- **GOALS**:
1. In the art blog, at what gallery does the first East Coast version of the Post-it show open?
2. Please summarize the art blog in two sentences.
3. Extend the art blog, picking up after its final sentence.

- **DOCUMENT TEXT**:
____
Tuesday, June 22, 2010

What they looked like in 1996

Following are some images from an installation I did as part of my thesis show before finishing undergrad in New Mexico. Before the buttons I simply glued cut out paper to nails. Not pictured: a chair I shot up and destroyed with a shotgun, then put back together and planted grass in. This show was the first incarnation of the work that has evolved into the recent button collage installation here. Returning the gallery to prior form involved hours and hours of spackling.

Immediately after graduation I did some portable versions of the work for a show at a gallery in Gallup New Mexico, at a gallery run by an eccentric Croatian expatriot. I remember a blizzard on my the way out there in which I literally couldn't see the front of my own car. The collages above are made from multiple images, the ones below are single images cut apart and spread out on the nails.

Saturday, June 19, 2010

Two shows I would go see if I could

Tonight the first East Coast incarnation of the Post-it show (previously San Francisco and L.A.) opens at Giant Robot NY from 6:30-10. I have several pieces in it (see below). Twenty bucks each. Cash and carry.

Also, Esther Pearl Watson and Mark Todd (who organize the Post-it shows) have work on display at Sandra Lee in San Francisco this month until the 26th. Very worth seeing.

Friday, June 18, 2010

Some things to consider

Six more of said lists can be found here, also two other lists that don't end with food.
____
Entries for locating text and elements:
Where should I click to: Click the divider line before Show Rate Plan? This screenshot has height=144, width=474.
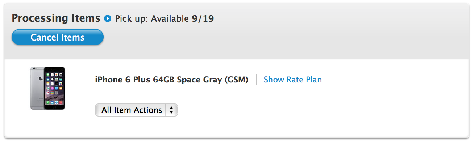click(256, 80)
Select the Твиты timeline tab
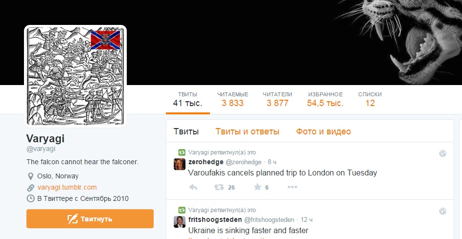The width and height of the screenshot is (462, 239). [186, 131]

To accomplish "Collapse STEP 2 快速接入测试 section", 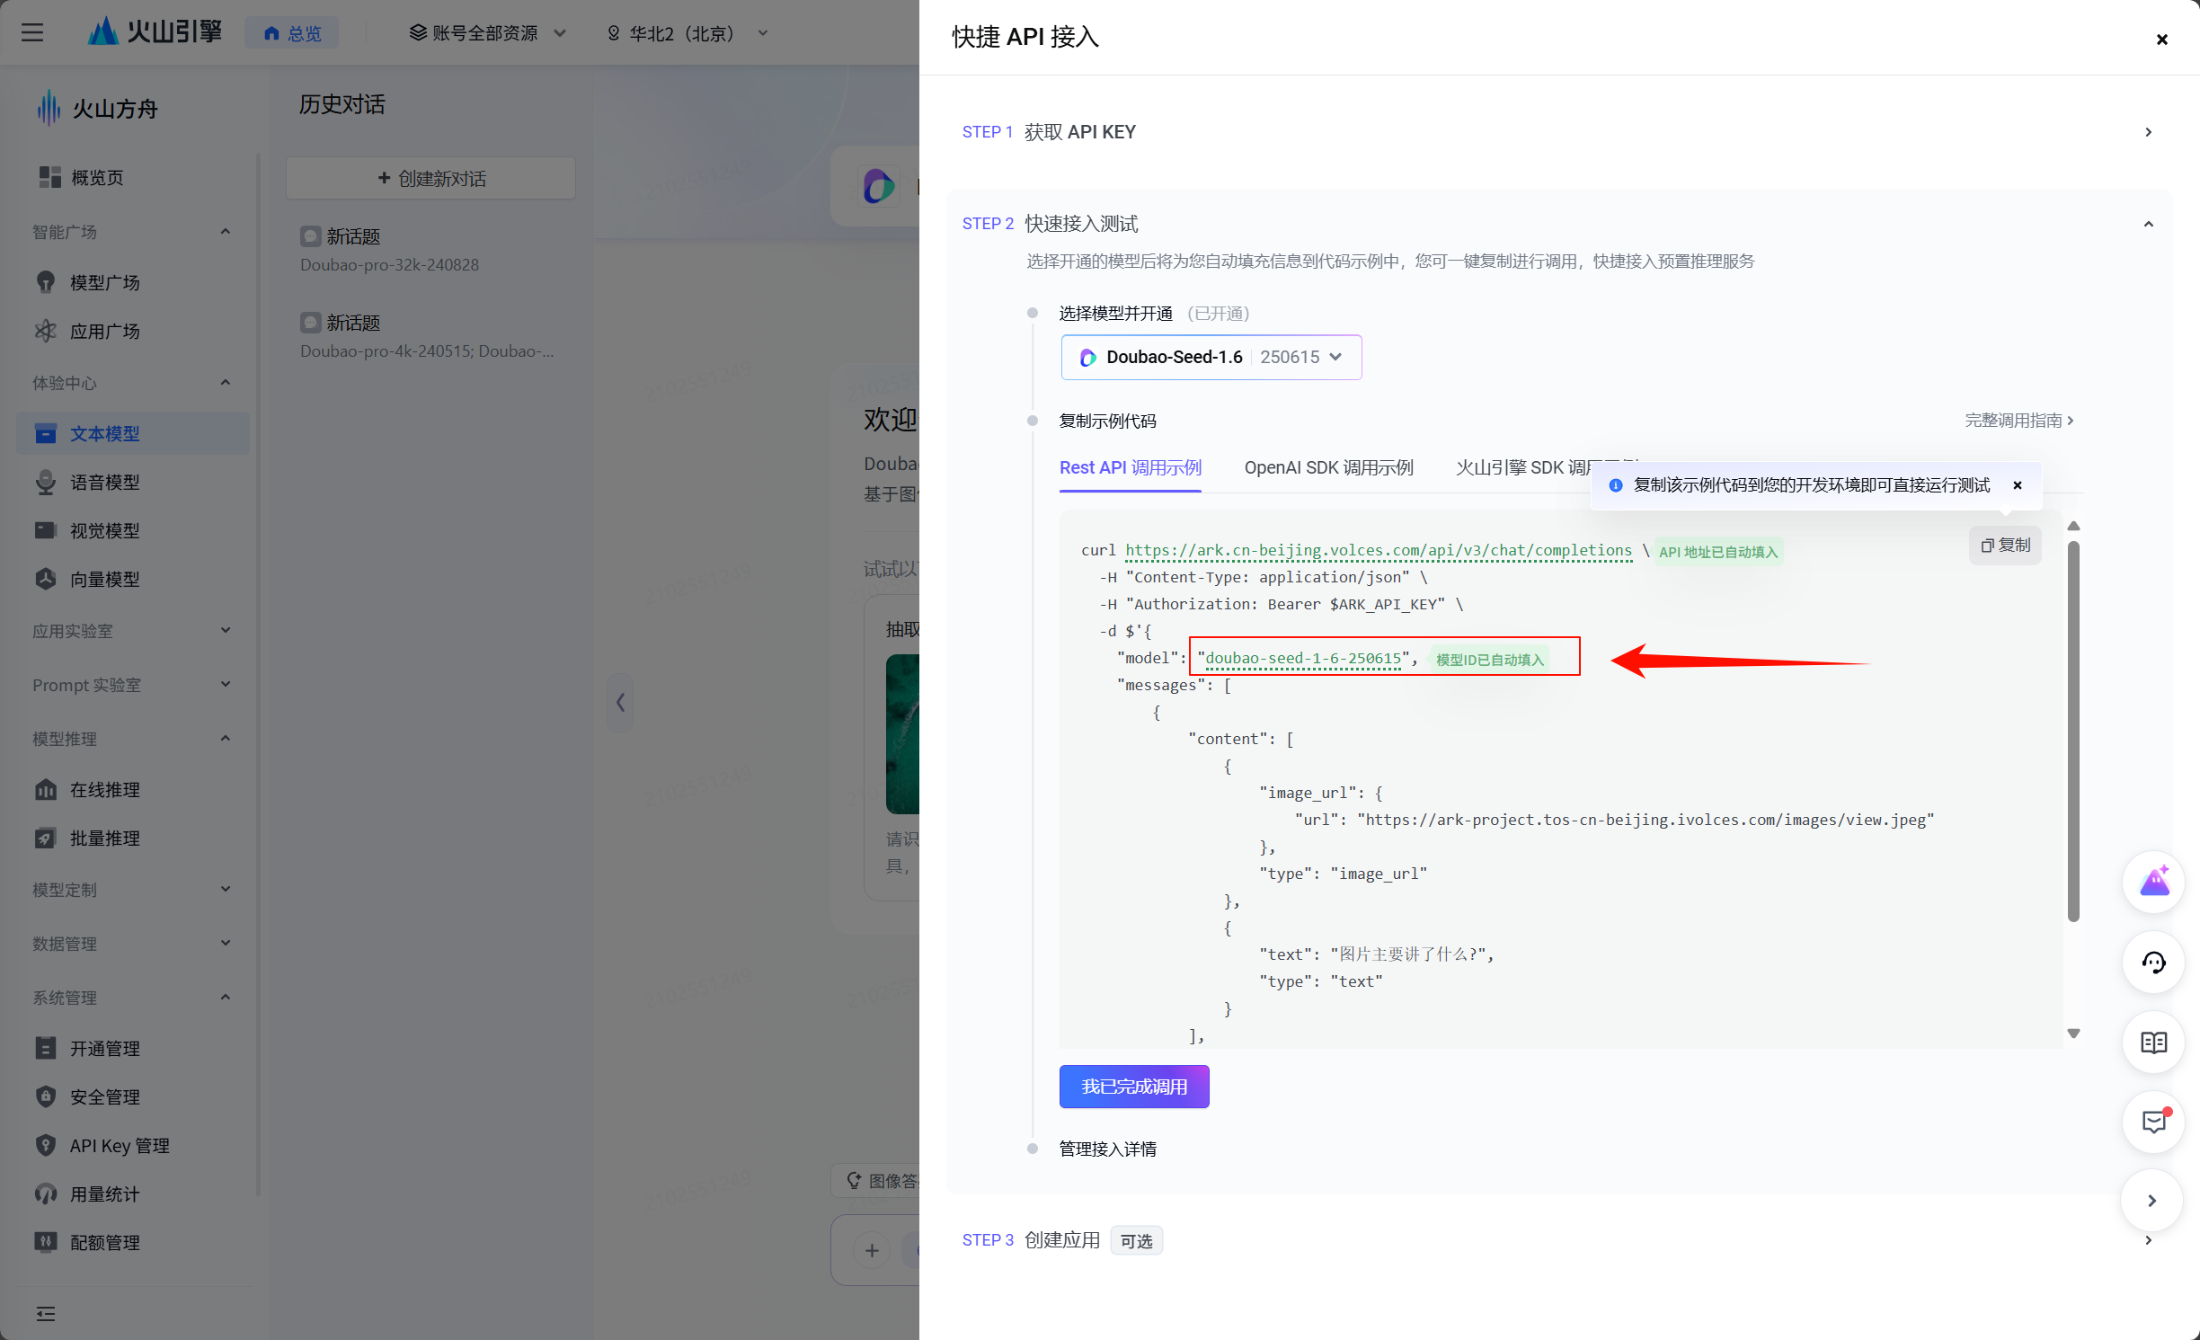I will coord(2148,224).
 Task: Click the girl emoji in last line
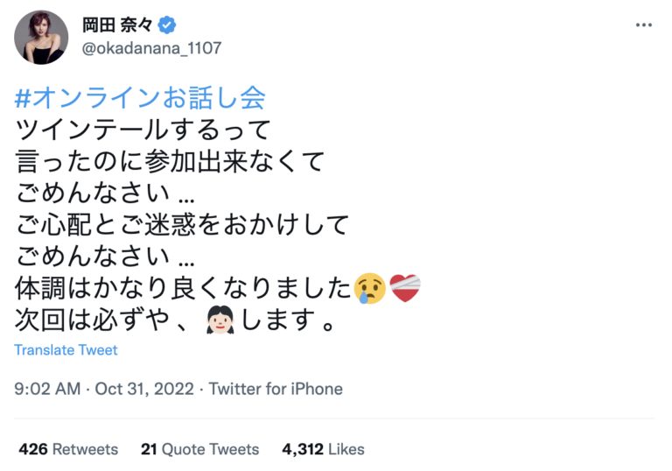click(x=219, y=321)
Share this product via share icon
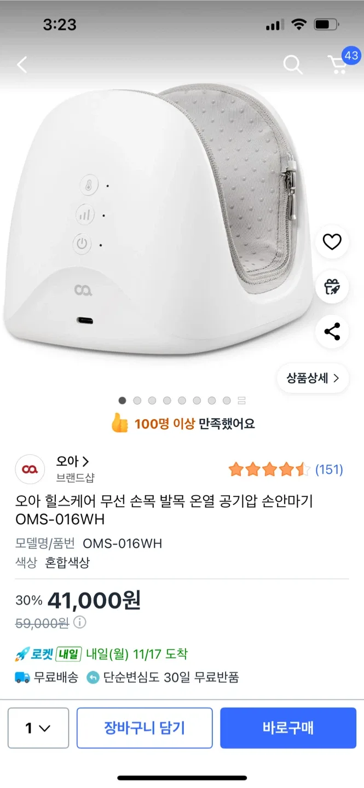Image resolution: width=364 pixels, height=788 pixels. tap(332, 332)
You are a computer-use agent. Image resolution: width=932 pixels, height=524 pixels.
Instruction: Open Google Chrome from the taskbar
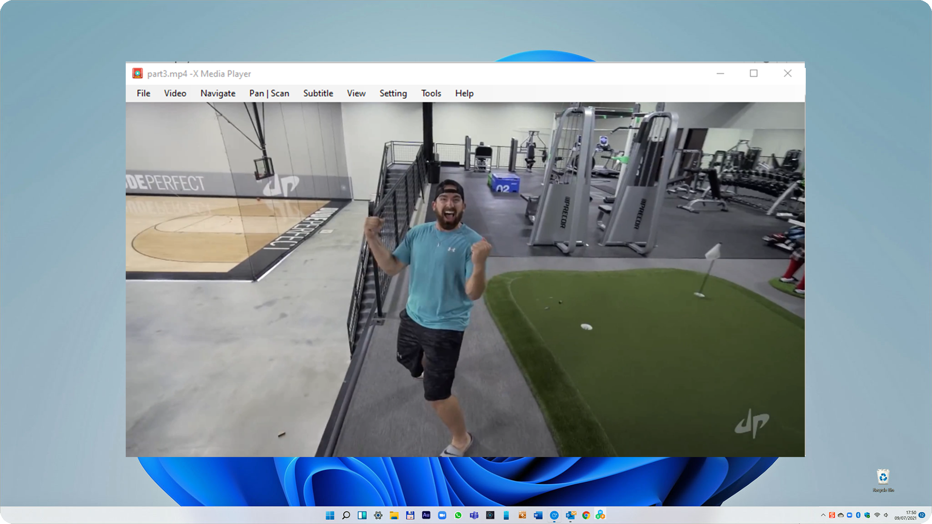pos(586,515)
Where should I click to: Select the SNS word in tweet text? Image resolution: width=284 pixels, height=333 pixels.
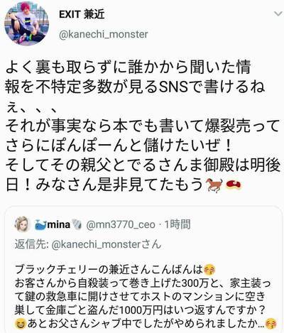(x=173, y=87)
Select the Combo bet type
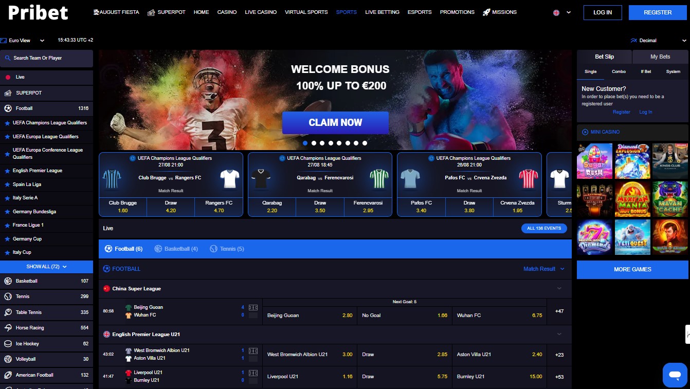Viewport: 690px width, 389px height. click(619, 72)
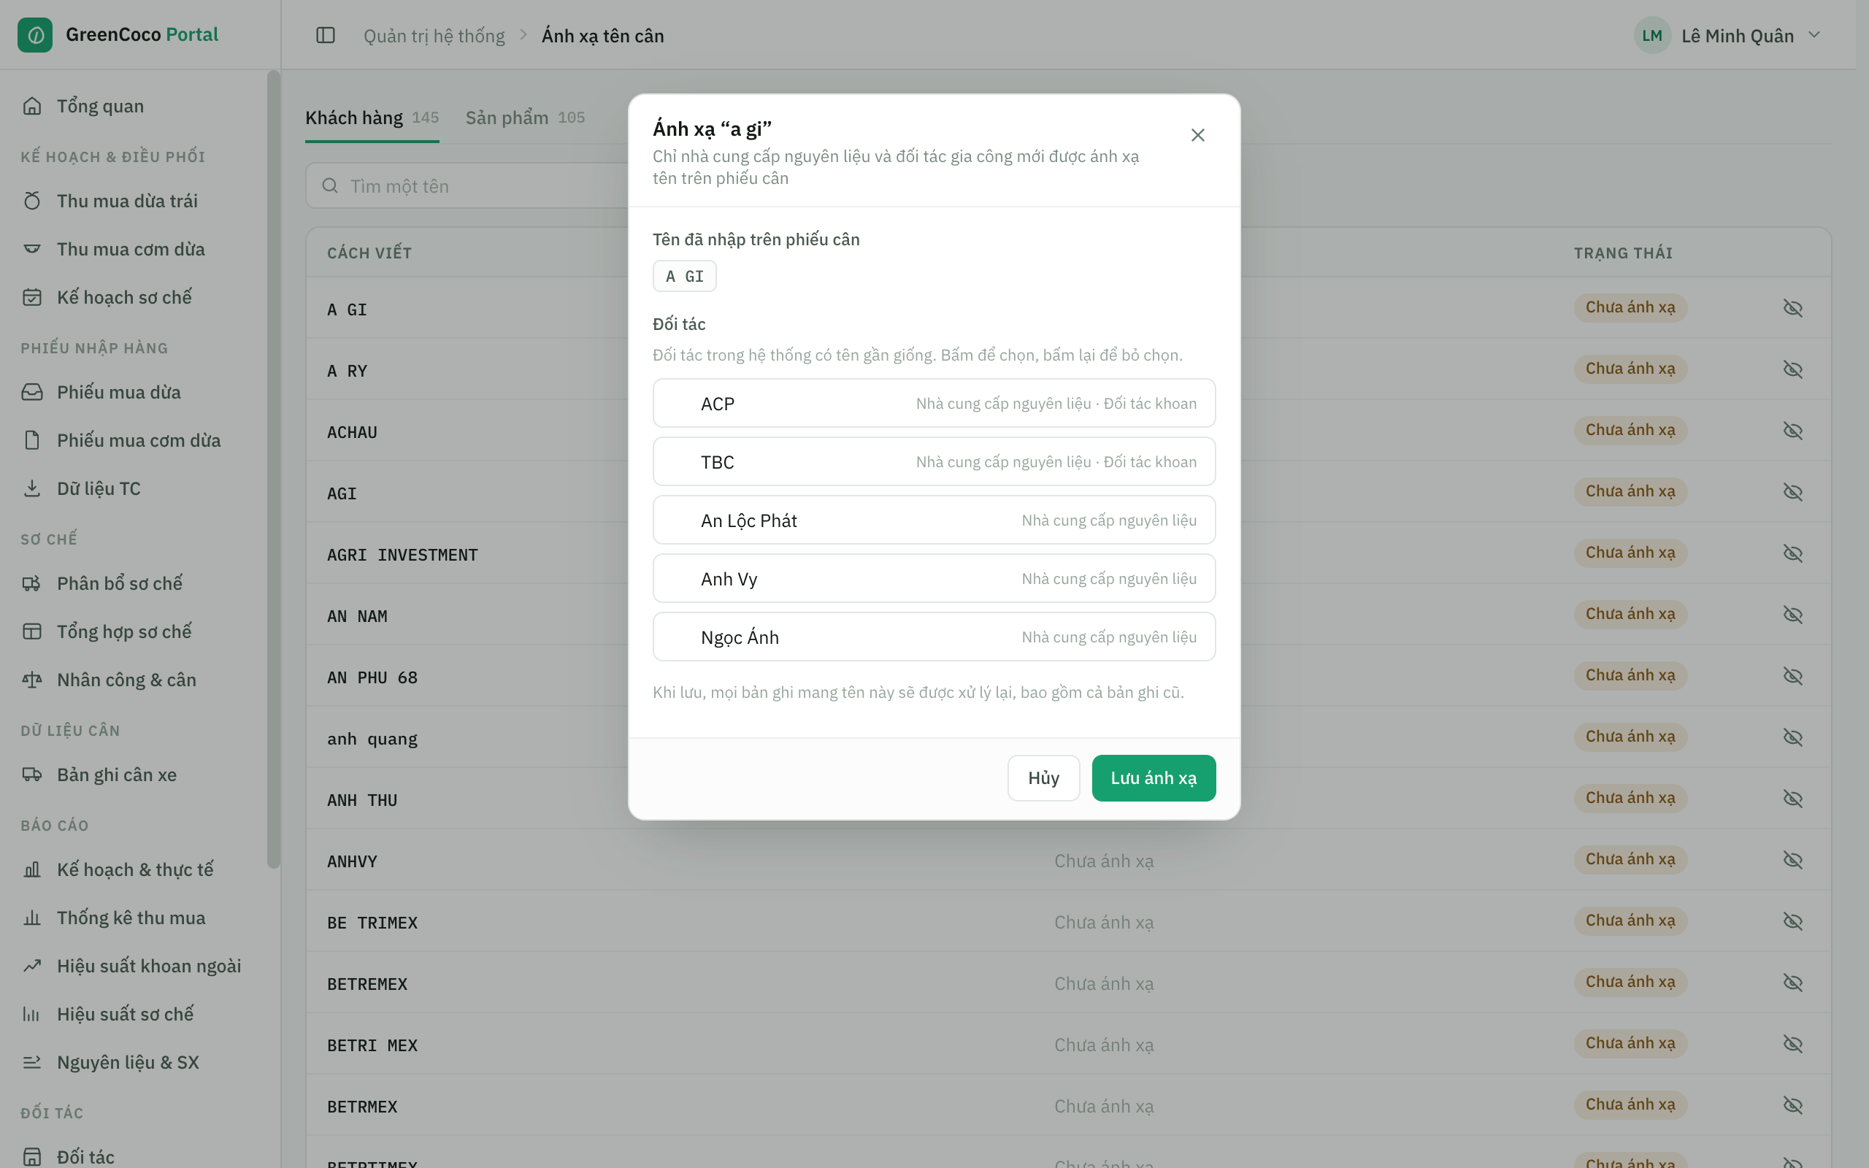Toggle visibility for BETREMEX row

click(1793, 983)
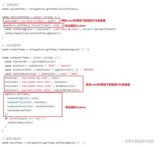This screenshot has height=147, width=158.
Task: Select the red annotation next to setCssVar el-color-primary
Action: pyautogui.click(x=83, y=20)
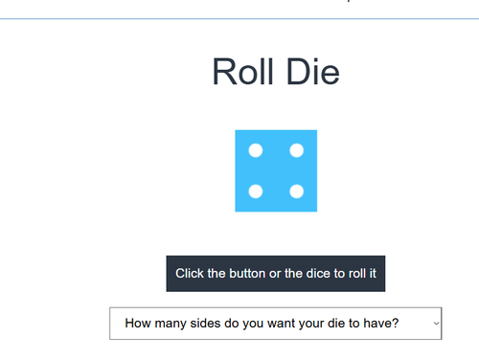Open the die sides dropdown
The image size is (479, 359).
(x=276, y=324)
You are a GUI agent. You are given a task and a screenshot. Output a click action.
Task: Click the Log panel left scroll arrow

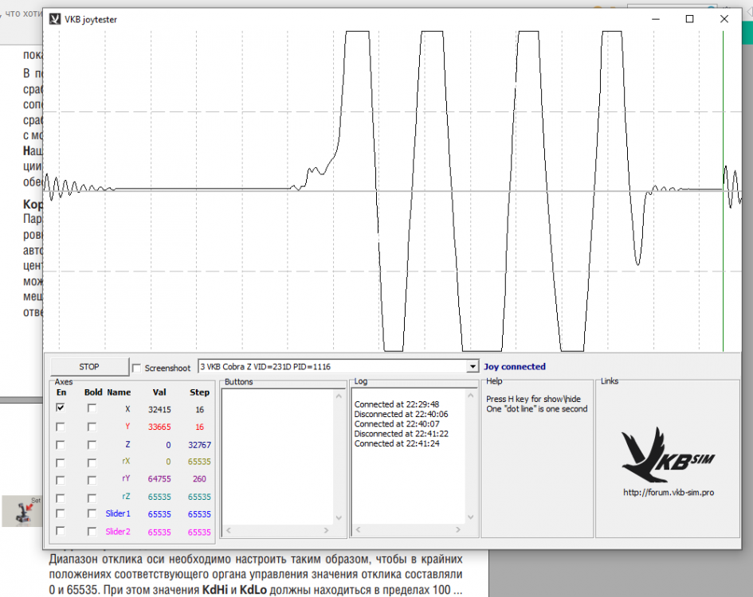tap(359, 530)
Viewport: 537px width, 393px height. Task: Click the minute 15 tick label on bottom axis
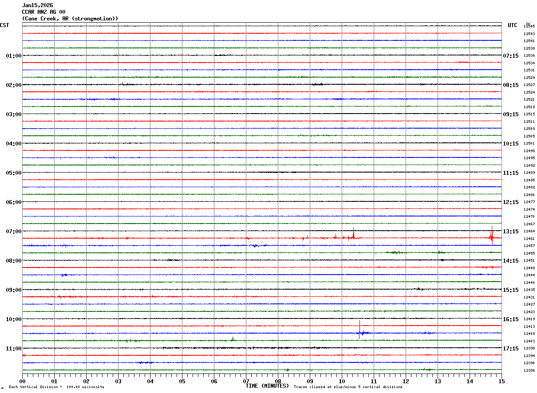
____
- **EXERCISE RESULTS**:
1. Giant Robot NY.

2. The artist shares images of a 1996 thesis installation from undergrad in New Mexico, made by gluing cut-out paper to nails, which was the first incarnation of the later button collage work, along with portable versions shown at a gallery in Gallup. The blog also announces the Post-it show opening at Giant Robot NY, with several of the artist's pieces for twenty dollars each, and recommends Esther Pearl Watson and Mark Todd's work at Sandra Lee in San Francisco.

3.
Friday, June 11, 2010

This Weekend, Two Events

The citations under Events and Appearences have shifted a bit since first being listed. I'm going to be signing at the Drawn & Quarterly table at Printer's Row Book Fair tomorrow, here in Chicago, Saturday from 2-4. I'll be at the closing brunch reception for Home Gallery's Artist Books and Drawing show on Sunday. It's the first time that Amanda Vahamaki (Finland) and Michelangelo Setola's (Italy) amazing, beautiful gem-like collaborative pencil drawings have been shown in the United States. It's most definitely worth the trip.

Also, I believe I said I would talk a little about my work in the show. So come with questions. There will be wine and pastries.

Monday, June 7, 2010

This is Not the World and How to See it: A Short Idiosyncratic History of Visual Culture in 10,000 Small Round Shiny Fragments

Readers who've been following this blog since the beginning (both of you) might remember a post I made in October of 2007 about a "button installation" I was commissioned to do in a boy's bedroom here in Logan Square in Chicago. His mother had seen two similar pieces I'd done at Lula a few years before. Recently I was asked to do another one. This time on a slightly different scale. The video below is a time lapse of the installation process, made by the folks at Ogilvy & Mather who commissioned the piece for their newly renovated lobby.

The wall is about 40 feet long by 10 or 12 feet high. I used close to 10,000 buttons, pressed by (the wonderful people at) Busy Beaver Buttons. what you see was filmed over the course of five days–roughly 45 hours–for the actual installation. Seen in the video, other than me, are Kelsey Zigmund, Dan McKee, Lillian Martinez, and Dorian Byrd, all of whom helped me IMMENSELY. Thanks also to Tereasa Suratt

About 20% of the content was provided by Ogilvy, from current/recent campaigns. The rest was chosen by me and consists of everything.

Including but not limited to:

Some Chinese propaganda posters
A diagram of the Sun
Botticelli's The Birth of Venus
The cover of Weirdo #4
a couple of different images of Krishna
"Gentle Jesus Meek and Mild"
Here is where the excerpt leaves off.